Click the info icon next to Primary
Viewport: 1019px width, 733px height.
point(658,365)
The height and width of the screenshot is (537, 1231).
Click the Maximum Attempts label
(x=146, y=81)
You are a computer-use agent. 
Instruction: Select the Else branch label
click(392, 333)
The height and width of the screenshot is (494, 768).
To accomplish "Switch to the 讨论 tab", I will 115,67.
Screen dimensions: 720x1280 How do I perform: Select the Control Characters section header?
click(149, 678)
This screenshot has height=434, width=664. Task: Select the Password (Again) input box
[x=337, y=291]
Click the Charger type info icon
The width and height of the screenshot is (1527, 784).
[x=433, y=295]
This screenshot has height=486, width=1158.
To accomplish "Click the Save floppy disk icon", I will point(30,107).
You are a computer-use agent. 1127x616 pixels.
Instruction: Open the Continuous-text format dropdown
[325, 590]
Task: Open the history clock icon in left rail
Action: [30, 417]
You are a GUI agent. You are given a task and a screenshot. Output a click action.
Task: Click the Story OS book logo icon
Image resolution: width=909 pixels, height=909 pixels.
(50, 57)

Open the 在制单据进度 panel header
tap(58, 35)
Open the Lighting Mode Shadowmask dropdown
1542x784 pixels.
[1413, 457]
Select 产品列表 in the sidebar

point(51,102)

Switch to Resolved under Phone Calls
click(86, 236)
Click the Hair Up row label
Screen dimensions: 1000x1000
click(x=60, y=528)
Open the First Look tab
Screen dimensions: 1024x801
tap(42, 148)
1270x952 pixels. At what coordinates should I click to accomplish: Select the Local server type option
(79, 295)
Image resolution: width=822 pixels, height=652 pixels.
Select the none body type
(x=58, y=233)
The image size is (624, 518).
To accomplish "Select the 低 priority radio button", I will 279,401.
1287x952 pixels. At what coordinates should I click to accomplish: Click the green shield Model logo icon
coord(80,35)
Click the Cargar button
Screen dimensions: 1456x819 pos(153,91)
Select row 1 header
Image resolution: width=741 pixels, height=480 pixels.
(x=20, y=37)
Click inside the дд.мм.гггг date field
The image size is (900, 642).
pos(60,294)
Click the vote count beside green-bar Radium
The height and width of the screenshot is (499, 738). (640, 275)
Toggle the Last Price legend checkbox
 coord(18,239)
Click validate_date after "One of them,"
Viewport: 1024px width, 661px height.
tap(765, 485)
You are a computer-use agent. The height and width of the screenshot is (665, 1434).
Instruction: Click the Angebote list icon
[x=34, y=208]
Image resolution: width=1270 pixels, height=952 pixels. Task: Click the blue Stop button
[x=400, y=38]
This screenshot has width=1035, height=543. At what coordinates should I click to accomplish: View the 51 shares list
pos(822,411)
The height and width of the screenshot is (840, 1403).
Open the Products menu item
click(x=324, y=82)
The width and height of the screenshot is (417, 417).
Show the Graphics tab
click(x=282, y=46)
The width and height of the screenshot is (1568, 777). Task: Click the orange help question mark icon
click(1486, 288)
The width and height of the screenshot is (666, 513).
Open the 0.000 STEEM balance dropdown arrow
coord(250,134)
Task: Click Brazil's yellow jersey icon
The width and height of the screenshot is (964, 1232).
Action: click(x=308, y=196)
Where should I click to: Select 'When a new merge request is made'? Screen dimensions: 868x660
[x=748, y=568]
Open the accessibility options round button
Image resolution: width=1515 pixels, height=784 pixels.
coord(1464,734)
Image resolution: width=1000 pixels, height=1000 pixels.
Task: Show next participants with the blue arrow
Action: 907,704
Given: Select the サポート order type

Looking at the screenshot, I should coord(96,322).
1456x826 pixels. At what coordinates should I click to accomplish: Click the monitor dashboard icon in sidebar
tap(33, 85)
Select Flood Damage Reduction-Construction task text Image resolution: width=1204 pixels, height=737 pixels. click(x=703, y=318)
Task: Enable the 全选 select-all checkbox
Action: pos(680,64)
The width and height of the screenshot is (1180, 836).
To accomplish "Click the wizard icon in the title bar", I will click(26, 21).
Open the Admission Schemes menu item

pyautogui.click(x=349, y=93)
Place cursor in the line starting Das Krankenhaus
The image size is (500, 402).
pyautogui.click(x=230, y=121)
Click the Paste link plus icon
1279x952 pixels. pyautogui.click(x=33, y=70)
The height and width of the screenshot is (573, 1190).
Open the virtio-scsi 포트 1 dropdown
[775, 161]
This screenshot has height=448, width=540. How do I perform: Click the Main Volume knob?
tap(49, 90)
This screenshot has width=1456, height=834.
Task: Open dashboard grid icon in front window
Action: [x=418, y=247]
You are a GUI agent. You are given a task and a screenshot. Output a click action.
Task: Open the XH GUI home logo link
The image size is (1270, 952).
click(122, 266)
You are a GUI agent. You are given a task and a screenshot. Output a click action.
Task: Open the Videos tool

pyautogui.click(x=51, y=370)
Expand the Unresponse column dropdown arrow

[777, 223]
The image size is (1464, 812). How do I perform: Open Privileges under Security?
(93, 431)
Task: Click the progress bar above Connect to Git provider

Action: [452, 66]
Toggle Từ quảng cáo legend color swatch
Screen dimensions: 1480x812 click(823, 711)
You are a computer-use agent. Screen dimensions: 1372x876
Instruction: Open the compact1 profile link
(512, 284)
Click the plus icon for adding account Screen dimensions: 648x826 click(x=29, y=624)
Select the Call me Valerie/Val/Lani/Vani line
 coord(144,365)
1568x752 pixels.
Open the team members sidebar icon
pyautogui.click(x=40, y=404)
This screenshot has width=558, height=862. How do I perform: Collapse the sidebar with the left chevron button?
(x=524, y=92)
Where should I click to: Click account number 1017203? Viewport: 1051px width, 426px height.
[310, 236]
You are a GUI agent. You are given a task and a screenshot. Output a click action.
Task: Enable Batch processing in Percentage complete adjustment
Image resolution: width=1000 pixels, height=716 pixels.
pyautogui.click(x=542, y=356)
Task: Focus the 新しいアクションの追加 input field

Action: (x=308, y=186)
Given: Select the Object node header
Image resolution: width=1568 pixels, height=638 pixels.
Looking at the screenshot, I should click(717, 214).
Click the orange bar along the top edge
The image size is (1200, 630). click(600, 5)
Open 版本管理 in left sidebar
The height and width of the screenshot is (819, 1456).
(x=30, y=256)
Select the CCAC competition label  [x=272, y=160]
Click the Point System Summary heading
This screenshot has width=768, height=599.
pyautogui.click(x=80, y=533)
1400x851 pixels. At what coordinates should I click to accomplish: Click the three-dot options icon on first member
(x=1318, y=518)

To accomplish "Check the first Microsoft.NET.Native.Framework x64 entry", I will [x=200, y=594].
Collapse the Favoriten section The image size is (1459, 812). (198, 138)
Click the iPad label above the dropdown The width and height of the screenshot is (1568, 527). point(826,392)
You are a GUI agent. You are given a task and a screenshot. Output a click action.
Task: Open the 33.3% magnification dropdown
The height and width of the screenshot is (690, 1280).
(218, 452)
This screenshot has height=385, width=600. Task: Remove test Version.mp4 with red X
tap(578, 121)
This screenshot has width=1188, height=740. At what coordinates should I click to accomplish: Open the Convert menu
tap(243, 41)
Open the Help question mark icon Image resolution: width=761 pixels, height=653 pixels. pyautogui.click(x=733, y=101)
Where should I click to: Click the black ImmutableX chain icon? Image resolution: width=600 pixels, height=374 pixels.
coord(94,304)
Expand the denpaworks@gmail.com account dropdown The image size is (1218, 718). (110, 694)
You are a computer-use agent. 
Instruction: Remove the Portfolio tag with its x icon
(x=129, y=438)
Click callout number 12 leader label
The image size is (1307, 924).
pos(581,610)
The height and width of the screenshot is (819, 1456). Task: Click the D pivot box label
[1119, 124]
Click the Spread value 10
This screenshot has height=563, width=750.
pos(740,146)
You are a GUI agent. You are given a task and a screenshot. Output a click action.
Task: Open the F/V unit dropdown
··········
Arrange all of the lines above as a numbered list, leaving out any blank lines.

### OUTPUT OF THE EXERCISE
1. Click the info icon next to Primary
2. Viewport: 1019px width, 733px height.
3. point(658,365)
4. The height and width of the screenshot is (537, 1231).
5. Click the Maximum Attempts label
6. (x=146, y=81)
7. You are a computer-use agent. 
8. Instruction: Select the Else branch label
9. click(392, 333)
10. The height and width of the screenshot is (494, 768).
11. To accomplish "Switch to the 讨论 tab", I will 115,67.
12. Screen dimensions: 720x1280 How do I perform: Select the Control Characters section header?
13. click(149, 678)
14. This screenshot has height=434, width=664. Task: Select the Password (Again) input box
15. [x=337, y=291]
16. Click the Charger type info icon
17. The width and height of the screenshot is (1527, 784).
18. [x=433, y=295]
19. This screenshot has height=486, width=1158.
20. To accomplish "Click the Save floppy disk icon", I will point(30,107).
21. You are a computer-use agent. 1127x616 pixels.
22. Instruction: Open the Continuous-text format dropdown
23. [325, 590]
24. Task: Open the history clock icon in left rail
25. Action: [30, 417]
26. You are a GUI agent. You are given a task and a screenshot. Output a click action.
27. Task: Click the Story OS book logo icon
28. Image resolution: width=909 pixels, height=909 pixels.
29. (50, 57)
30. Open the 在制单据进度 panel header
31. tap(58, 35)
32. Open the Lighting Mode Shadowmask dropdown
33. 1542x784 pixels.
34. [1413, 457]
35. Select 产品列表 in the sidebar
36. point(51,102)
37. Switch to Resolved under Phone Calls
38. click(86, 236)
39. Click the Hair Up row label
40. Screen dimensions: 1000x1000
41. click(x=60, y=528)
42. Open the First Look tab
43. Screen dimensions: 1024x801
44. tap(42, 148)
45. 1270x952 pixels. At what coordinates should I click to accomplish: Select the Local server type option
46. (79, 295)
47. Image resolution: width=822 pixels, height=652 pixels.
48. Select the none body type
49. (x=58, y=233)
50. The image size is (624, 518).
51. To accomplish "Select the 低 priority radio button", I will 279,401.
52. 1287x952 pixels. At what coordinates should I click to accomplish: Click the green shield Model logo icon
53. coord(80,35)
54. Click the Cargar button
55. Screen dimensions: 1456x819 pos(153,91)
56. Select row 1 header
57. Image resolution: width=741 pixels, height=480 pixels.
58. (x=20, y=37)
59. Click inside the дд.мм.гггг date field
60. The image size is (900, 642).
61. pos(60,294)
62. Click the vote count beside green-bar Radium
63. The height and width of the screenshot is (499, 738). (640, 275)
64. Toggle the Last Price legend checkbox
65.  coord(18,239)
66. Click validate_date after "One of them,"
67. Viewport: 1024px width, 661px height.
68. tap(765, 485)
69. You are a computer-use agent. The height and width of the screenshot is (665, 1434).
70. Instruction: Click the Angebote list icon
71. [x=34, y=208]
72. Image resolution: width=1270 pixels, height=952 pixels. Task: Click the blue Stop button
73. [x=400, y=38]
74. This screenshot has width=1035, height=543. At what coordinates should I click to accomplish: View the 51 shares list
75. pos(822,411)
76. The height and width of the screenshot is (840, 1403).
77. Open the Products menu item
78. click(x=324, y=82)
79. The width and height of the screenshot is (417, 417).
80. Show the Graphics tab
81. click(x=282, y=46)
82. The width and height of the screenshot is (1568, 777). Task: Click the orange help question mark icon
83. click(1486, 288)
84. The width and height of the screenshot is (666, 513).
85. Open the 0.000 STEEM balance dropdown arrow
86. coord(250,134)
87. Task: Click Brazil's yellow jersey icon
88. The width and height of the screenshot is (964, 1232).
89. Action: click(x=308, y=196)
90. Where should I click to: Select 'When a new merge request is made'? Screen dimensions: 868x660
91. [x=748, y=568]
92. Open the accessibility options round button
93. Image resolution: width=1515 pixels, height=784 pixels.
94. coord(1464,734)
95. Image resolution: width=1000 pixels, height=1000 pixels.
96. Task: Show next participants with the blue arrow
97. Action: 907,704
98. Given: Select the サポート order type
99. Looking at the screenshot, I should coord(96,322).
100. 1456x826 pixels. At what coordinates should I click to accomplish: Click the monitor dashboard icon in sidebar
101. tap(33, 85)
102. Select Flood Damage Reduction-Construction task text Image resolution: width=1204 pixels, height=737 pixels. click(x=703, y=318)
103. Task: Enable the 全选 select-all checkbox
104. Action: pos(680,64)
105. The width and height of the screenshot is (1180, 836).
106. To accomplish "Click the wizard icon in the title bar", I will click(26, 21).
107. Open the Admission Schemes menu item
108. pyautogui.click(x=349, y=93)
109. Place cursor in the line starting Das Krankenhaus
110. The image size is (500, 402).
111. pyautogui.click(x=230, y=121)
112. Click the Paste link plus icon
113. 1279x952 pixels. pyautogui.click(x=33, y=70)
114. The height and width of the screenshot is (573, 1190).
115. Open the virtio-scsi 포트 1 dropdown
116. [775, 161]
117. This screenshot has height=448, width=540. How do I perform: Click the Main Volume knob?
118. tap(49, 90)
119. This screenshot has width=1456, height=834.
120. Task: Open dashboard grid icon in front window
121. Action: [x=418, y=247]
122. You are a GUI agent. You are given a task and a screenshot. Output a click action.
123. Task: Open the XH GUI home logo link
124. The image size is (1270, 952).
125. click(122, 266)
126. You are a GUI agent. You are given a task and a screenshot. Output a click action.
127. Task: Open the Videos tool
128. pyautogui.click(x=51, y=370)
129. Expand the Unresponse column dropdown arrow
130. [777, 223]
131. The image size is (1464, 812). How do I perform: Open Privileges under Security?
132. (93, 431)
133. Task: Click the progress bar above Connect to Git provider
134. Action: [452, 66]
135. Toggle Từ quảng cáo legend color swatch
136. Screen dimensions: 1480x812 click(823, 711)
137. You are a computer-use agent. Screen dimensions: 1372x876
138. Instruction: Open the compact1 profile link
139. (512, 284)
140. Click the plus icon for adding account Screen dimensions: 648x826 click(x=29, y=624)
141. Select the Call me Valerie/Val/Lani/Vani line
142.  coord(144,365)
143. 1568x752 pixels.
144. Open the team members sidebar icon
145. pyautogui.click(x=40, y=404)
146. This screenshot has width=558, height=862. How do I perform: Collapse the sidebar with the left chevron button?
147. (x=524, y=92)
148. Where should I click to: Click account number 1017203? Viewport: 1051px width, 426px height.
149. [310, 236]
150. You are a GUI agent. You are given a task and a screenshot. Output a click action.
151. Task: Enable Batch processing in Percentage complete adjustment
152. Image resolution: width=1000 pixels, height=716 pixels.
153. pyautogui.click(x=542, y=356)
154. Task: Focus the 新しいアクションの追加 input field
155. Action: (x=308, y=186)
156. Given: Select the Object node header
157. Image resolution: width=1568 pixels, height=638 pixels.
158. Looking at the screenshot, I should click(717, 214).
159. Click the orange bar along the top edge
160. The image size is (1200, 630). click(600, 5)
161. Open 版本管理 in left sidebar
162. The height and width of the screenshot is (819, 1456).
163. (x=30, y=256)
164. Select the CCAC competition label  [x=272, y=160]
165. Click the Point System Summary heading
166. This screenshot has width=768, height=599.
167. pyautogui.click(x=80, y=533)
168. 1400x851 pixels. At what coordinates should I click to accomplish: Click the three-dot options icon on first member
169. (x=1318, y=518)
170. To accomplish "Check the first Microsoft.NET.Native.Framework x64 entry", I will [x=200, y=594].
171. Collapse the Favoriten section The image size is (1459, 812). (198, 138)
172. Click the iPad label above the dropdown The width and height of the screenshot is (1568, 527). point(826,392)
173. You are a GUI agent. You are given a task and a screenshot. Output a click action.
174. Task: Open the 33.3% magnification dropdown
175. The height and width of the screenshot is (690, 1280).
176. (218, 452)
177. This screenshot has height=385, width=600. Task: Remove test Version.mp4 with red X
178. tap(578, 121)
179. This screenshot has width=1188, height=740. At what coordinates should I click to accomplish: Open the Convert menu
180. tap(243, 41)
181. Open the Help question mark icon Image resolution: width=761 pixels, height=653 pixels. pyautogui.click(x=733, y=101)
182. Where should I click to: Click the black ImmutableX chain icon? Image resolution: width=600 pixels, height=374 pixels.
183. coord(94,304)
184. Expand the denpaworks@gmail.com account dropdown The image size is (1218, 718). (110, 694)
185. You are a computer-use agent. 
186. Instruction: Remove the Portfolio tag with its x icon
187. (x=129, y=438)
188. Click callout number 12 leader label
189. The image size is (1307, 924).
190. pos(581,610)
191. The height and width of the screenshot is (819, 1456). Task: Click the D pivot box label
192. [1119, 124]
193. Click the Spread value 10
194. This screenshot has height=563, width=750.
195. pos(740,146)
196. You are a GUI agent. You are given a task and a screenshot. Output a click action.
197. Task: Open the F/V unit dropdown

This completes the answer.